Task description –
Every entry in this listing should be written out exactly.

Dataset extract –

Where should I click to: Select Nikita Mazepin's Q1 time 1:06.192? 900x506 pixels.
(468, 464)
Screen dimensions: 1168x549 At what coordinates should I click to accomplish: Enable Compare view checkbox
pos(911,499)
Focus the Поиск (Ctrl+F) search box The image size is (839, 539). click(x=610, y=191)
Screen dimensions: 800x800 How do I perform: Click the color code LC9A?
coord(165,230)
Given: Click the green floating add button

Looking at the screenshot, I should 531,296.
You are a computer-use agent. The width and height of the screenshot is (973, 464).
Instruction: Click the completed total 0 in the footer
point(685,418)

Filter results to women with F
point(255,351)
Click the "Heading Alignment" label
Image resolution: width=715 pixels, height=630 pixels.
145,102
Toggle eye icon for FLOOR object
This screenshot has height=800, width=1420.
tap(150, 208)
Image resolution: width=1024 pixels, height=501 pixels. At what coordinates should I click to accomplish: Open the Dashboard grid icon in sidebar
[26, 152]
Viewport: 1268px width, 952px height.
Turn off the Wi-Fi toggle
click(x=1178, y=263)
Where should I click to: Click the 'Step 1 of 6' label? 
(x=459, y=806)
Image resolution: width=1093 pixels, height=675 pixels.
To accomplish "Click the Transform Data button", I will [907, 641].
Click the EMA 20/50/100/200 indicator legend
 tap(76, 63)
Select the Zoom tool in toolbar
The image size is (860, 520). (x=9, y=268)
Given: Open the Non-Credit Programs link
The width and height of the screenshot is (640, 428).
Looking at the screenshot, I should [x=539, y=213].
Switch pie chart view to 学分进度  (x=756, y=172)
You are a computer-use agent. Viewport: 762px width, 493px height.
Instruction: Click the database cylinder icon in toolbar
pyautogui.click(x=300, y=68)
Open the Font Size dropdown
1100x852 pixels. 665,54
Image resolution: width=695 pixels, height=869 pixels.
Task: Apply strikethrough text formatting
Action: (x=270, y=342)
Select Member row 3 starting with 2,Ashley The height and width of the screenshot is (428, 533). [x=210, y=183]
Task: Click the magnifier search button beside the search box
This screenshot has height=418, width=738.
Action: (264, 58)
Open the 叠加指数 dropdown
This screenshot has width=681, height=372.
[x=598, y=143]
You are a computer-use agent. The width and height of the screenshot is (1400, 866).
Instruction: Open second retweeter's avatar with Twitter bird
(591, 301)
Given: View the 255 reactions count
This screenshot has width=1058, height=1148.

Answer for this exercise –
Where should I click to: Select Nikita Mazepin's Q1 time 1:06.192? 900x506 pixels.
(468, 464)
Screen dimensions: 1168x549 At what coordinates should I click to accomplish: Enable Compare view checkbox
pos(911,499)
Focus the Поиск (Ctrl+F) search box The image size is (839, 539). click(x=610, y=191)
Screen dimensions: 800x800 How do I perform: Click the color code LC9A?
coord(165,230)
Given: Click the green floating add button

Looking at the screenshot, I should 531,296.
You are a computer-use agent. The width and height of the screenshot is (973, 464).
Instruction: Click the completed total 0 in the footer
point(685,418)

Filter results to women with F
point(255,351)
Click the "Heading Alignment" label
Image resolution: width=715 pixels, height=630 pixels.
145,102
Toggle eye icon for FLOOR object
This screenshot has height=800, width=1420.
tap(150, 208)
Image resolution: width=1024 pixels, height=501 pixels. At what coordinates should I click to accomplish: Open the Dashboard grid icon in sidebar
[26, 152]
Viewport: 1268px width, 952px height.
Turn off the Wi-Fi toggle
click(x=1178, y=263)
Where should I click to: Click the 'Step 1 of 6' label? 
(x=459, y=806)
Image resolution: width=1093 pixels, height=675 pixels.
To accomplish "Click the Transform Data button", I will [907, 641].
Click the EMA 20/50/100/200 indicator legend
 tap(76, 63)
Select the Zoom tool in toolbar
The image size is (860, 520). (x=9, y=268)
Given: Open the Non-Credit Programs link
The width and height of the screenshot is (640, 428).
Looking at the screenshot, I should [x=539, y=213].
Switch pie chart view to 学分进度  (x=756, y=172)
You are a computer-use agent. Viewport: 762px width, 493px height.
Instruction: Click the database cylinder icon in toolbar
pyautogui.click(x=300, y=68)
Open the Font Size dropdown
1100x852 pixels. 665,54
Image resolution: width=695 pixels, height=869 pixels.
Task: Apply strikethrough text formatting
Action: (x=270, y=342)
Select Member row 3 starting with 2,Ashley The height and width of the screenshot is (428, 533). [x=210, y=183]
Task: Click the magnifier search button beside the search box
This screenshot has height=418, width=738.
Action: (264, 58)
Open the 叠加指数 dropdown
This screenshot has width=681, height=372.
[x=598, y=143]
You are a computer-use agent. The width and height of the screenshot is (1400, 866).
Instruction: Open second retweeter's avatar with Twitter bird
(591, 301)
Given: View the 255 reactions count
This screenshot has width=1058, height=1148.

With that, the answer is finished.